My Dinner with Jim Woodring

This last weekend at the Alternative Press Expo in San Francisco I had the privilege of having dinner with one of my favorite cartoonists, Jim Woodring.

Top row from left to right: My fetching wife Reggie, Ken Pontac, Me and Jim. Bottom row: Keith Dunlop, Susan Linton and Angelique Benicio.


 In fact he may well be my favorite to come along in the last couple of decades. Among others to come along in recent years who also rank high in my esteem include Cathy MalkasianRenee French, Dave Cooper, Daniel Clowes, and Nicolas De Crecy, and it turned out Jim shares similar tastes.

I first discovered Jim's work in college in my very early 20s. I grew to especially love his wordless strip, Frank, and the unique world that Frank inhabits. Frank's world is so fleshed out and consistent, it's as if Jim's documenting the strip from some unconscious source than inventing it from scratch. Sometimes I even get his name mixed up with Frank's (apparently a not uncommon situation for Jim), because he had two serialized magazines, one called "Jim" and one called "Frank." Jim had a variety of strips including semi-autobiographical and dream-based strips, and even all-ages strips, but Frank was dedicated exclusively to his eponymous character. For a while I leaned more towards his self-titled book, but eventually grew to prefer Frank.

Frank himself


Later, as Jim's work grew more of a following, there was a series of vinyl toys based on his work. My favorite was Mr. Bumper:



 I have a number of other Jim toys of which I am almost equally fond, but Bumper always wins out.

Eventually he moved away from comics and  began to focus exclusively on gallery work:



Though I missed his comics, his paintings and charcoal drawings more than made up for it. But I still missed Frank. Now, in recent years Jim has returned to comics with some of his best work in the medium with books like Weathercraft and Congress of Animals




So last Sunday, Jim was to appear at The Alternative Press Expo, and my good friend Angelique invited me to join she and her fiance Kieth, her friend Ken Pontac, his wife Susan and Ken's friend Jim for dinner. Ken collaborated with Jim as a writer on animation projects that resulted in disastrous failures by no fault of either Ken or Jim, and had been good friends with Jim ever since. I met Ken through Angelique. 

Full disclosure: this wasn't my first interaction with Jim. For years we'd dialoged  through my friend, the talented cartoonist Mark Martin's blog, and then, eventually Facebook. But this would be my first meeting with Jim in person. 
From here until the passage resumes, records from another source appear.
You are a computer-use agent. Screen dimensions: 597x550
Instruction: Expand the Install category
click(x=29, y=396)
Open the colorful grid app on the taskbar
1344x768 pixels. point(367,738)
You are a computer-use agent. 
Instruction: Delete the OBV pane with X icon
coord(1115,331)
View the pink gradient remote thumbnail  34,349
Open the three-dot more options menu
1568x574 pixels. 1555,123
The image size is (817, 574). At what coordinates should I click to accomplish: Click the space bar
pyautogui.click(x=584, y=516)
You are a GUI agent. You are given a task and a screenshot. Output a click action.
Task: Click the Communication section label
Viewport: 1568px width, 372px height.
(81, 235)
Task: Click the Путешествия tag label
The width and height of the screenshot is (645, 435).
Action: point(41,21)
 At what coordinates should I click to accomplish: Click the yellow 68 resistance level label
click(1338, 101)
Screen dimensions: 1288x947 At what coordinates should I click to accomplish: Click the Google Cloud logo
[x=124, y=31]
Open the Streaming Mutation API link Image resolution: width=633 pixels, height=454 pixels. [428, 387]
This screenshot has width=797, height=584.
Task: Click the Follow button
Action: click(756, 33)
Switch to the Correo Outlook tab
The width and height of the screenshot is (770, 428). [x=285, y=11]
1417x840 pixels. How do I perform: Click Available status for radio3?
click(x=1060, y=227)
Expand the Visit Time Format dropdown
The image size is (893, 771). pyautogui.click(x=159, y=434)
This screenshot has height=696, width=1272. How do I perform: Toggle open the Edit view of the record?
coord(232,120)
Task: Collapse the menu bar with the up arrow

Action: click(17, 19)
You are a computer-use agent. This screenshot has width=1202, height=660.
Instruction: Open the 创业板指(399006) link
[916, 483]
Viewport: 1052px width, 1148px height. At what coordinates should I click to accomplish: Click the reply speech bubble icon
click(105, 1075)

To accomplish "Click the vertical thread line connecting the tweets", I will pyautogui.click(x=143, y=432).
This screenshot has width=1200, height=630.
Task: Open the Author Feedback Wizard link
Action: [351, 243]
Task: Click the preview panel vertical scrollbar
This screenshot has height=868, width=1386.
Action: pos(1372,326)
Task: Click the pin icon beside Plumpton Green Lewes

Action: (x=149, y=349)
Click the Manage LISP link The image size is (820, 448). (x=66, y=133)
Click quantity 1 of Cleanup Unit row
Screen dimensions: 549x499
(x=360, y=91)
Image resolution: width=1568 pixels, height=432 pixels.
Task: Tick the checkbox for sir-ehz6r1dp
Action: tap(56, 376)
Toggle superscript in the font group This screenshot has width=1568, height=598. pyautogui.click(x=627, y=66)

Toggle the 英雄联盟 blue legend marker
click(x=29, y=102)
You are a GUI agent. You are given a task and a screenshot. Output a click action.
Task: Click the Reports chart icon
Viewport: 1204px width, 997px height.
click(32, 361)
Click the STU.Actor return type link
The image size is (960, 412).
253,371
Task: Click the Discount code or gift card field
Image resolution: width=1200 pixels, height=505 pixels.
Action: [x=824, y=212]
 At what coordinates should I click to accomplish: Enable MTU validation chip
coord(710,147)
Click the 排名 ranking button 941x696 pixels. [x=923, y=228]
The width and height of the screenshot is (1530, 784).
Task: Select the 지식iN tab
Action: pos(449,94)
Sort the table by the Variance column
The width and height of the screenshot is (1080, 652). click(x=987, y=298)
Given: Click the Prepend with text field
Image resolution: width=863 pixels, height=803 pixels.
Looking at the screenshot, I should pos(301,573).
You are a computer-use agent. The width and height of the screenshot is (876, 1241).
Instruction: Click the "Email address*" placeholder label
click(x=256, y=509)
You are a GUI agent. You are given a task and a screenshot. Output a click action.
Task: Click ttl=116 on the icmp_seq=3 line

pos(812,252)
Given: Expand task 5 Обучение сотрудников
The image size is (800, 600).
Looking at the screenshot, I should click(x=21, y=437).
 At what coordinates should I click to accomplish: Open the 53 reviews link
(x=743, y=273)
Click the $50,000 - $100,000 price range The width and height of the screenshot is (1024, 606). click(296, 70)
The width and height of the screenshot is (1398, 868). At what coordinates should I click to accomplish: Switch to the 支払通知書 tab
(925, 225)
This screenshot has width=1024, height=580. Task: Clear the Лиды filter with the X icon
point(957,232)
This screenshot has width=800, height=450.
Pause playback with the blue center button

My first fear was that I would embarrass myself. I'm not too terribly good at this sort of thing. I've always been lousy at social stuff, especially with people I admire.

 Sure enough, in the beginning I think I was a bit overeager, anxious for his approval. I wanted him to like me. I wanted to impress him. It wasn't until we got to the restaurant and I said, "I don't mean to embarrass you Jim, but I've been following your work for a long time and you're one of my heroes,"  that I began to relax. I don't know why this admission made me feel more comfortable, but it did. Jim of course, graciously said he wasn't embarrassed at all, but I was still a little tentative. 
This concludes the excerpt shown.